Exact reproduction is required for all entries.
[[ DATA UNDER STUDY open ]]
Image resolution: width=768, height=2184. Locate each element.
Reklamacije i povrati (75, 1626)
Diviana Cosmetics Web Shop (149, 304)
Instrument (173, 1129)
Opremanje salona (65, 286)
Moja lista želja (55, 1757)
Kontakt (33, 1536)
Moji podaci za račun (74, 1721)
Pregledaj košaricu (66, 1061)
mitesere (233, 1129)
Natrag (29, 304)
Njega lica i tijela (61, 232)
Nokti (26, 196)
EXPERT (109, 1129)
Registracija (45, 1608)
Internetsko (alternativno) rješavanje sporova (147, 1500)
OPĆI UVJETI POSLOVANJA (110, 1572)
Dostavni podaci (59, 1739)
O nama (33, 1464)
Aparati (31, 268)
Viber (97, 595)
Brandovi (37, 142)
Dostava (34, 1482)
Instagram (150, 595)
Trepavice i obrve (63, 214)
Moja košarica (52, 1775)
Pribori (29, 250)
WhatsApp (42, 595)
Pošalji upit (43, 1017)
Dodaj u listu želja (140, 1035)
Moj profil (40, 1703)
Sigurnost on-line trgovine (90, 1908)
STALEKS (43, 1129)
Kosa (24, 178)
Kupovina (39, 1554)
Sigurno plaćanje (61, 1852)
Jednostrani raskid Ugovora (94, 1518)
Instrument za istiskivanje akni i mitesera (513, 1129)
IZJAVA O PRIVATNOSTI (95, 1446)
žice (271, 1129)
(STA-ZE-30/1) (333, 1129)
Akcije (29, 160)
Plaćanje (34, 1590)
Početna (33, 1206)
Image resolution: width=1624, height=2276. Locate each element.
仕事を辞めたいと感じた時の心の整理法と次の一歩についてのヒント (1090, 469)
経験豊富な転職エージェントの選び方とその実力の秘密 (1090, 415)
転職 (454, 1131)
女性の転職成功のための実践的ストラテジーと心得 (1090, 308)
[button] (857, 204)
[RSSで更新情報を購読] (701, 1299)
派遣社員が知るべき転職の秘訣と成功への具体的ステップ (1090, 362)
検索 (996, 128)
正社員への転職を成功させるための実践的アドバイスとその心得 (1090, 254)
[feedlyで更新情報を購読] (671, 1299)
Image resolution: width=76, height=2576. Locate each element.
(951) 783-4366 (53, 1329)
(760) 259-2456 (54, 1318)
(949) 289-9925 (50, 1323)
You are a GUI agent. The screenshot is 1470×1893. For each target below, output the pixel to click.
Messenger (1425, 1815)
[[ DATA UNDER STUDY closed ]]
→ **EXERCISE SOLUTION**
Image resolution: width=768, height=2184. Locate each element.
Reklamacije i povrati (75, 1626)
Diviana Cosmetics Web Shop (149, 304)
Instrument (173, 1129)
Opremanje salona (65, 286)
Moja lista želja (55, 1757)
Kontakt (33, 1536)
Moji podaci za račun (74, 1721)
Pregledaj košaricu (66, 1061)
mitesere (233, 1129)
Natrag (29, 304)
Njega lica i tijela (61, 232)
Nokti (26, 196)
EXPERT (109, 1129)
Registracija (45, 1608)
Internetsko (alternativno) rješavanje sporova (147, 1500)
OPĆI UVJETI POSLOVANJA (110, 1572)
Dostavni podaci (59, 1739)
O nama (33, 1464)
Aparati (31, 268)
Viber (97, 595)
Brandovi (37, 142)
Dostava (34, 1482)
Instagram (150, 595)
Trepavice i obrve (63, 214)
Moja košarica (52, 1775)
Pribori (29, 250)
WhatsApp (42, 595)
Pošalji upit (43, 1017)
Dodaj u listu želja (140, 1035)
Moj profil (40, 1703)
Sigurnost on-line trgovine (90, 1908)
STALEKS (43, 1129)
Kosa (24, 178)
Kupovina (39, 1554)
Sigurno plaćanje (61, 1852)
Jednostrani raskid Ugovora (94, 1518)
Instrument za istiskivanje akni i mitesera (513, 1129)
IZJAVA O PRIVATNOSTI (95, 1446)
žice (271, 1129)
(STA-ZE-30/1) (333, 1129)
Akcije (29, 160)
Plaćanje (34, 1590)
Početna (33, 1206)
Image resolution: width=1624, height=2276. Locate each element.
仕事を辞めたいと感じた時の心の整理法と次の一歩についてのヒント (1090, 469)
経験豊富な転職エージェントの選び方とその実力の秘密 (1090, 415)
転職 (454, 1131)
女性の転職成功のための実践的ストラテジーと心得 (1090, 308)
[button] (857, 204)
[RSSで更新情報を購読] (701, 1299)
派遣社員が知るべき転職の秘訣と成功への具体的ステップ (1090, 362)
検索 (996, 128)
正社員への転職を成功させるための実践的アドバイスとその心得 (1090, 254)
[feedlyで更新情報を購読] (671, 1299)
Image resolution: width=76, height=2576. Locate each element.
(951) 783-4366 (53, 1329)
(760) 259-2456 (54, 1318)
(949) 289-9925 (50, 1323)
You are a GUI agent. The screenshot is 1470×1893. For each target below, output the pixel to click.
Messenger (1425, 1815)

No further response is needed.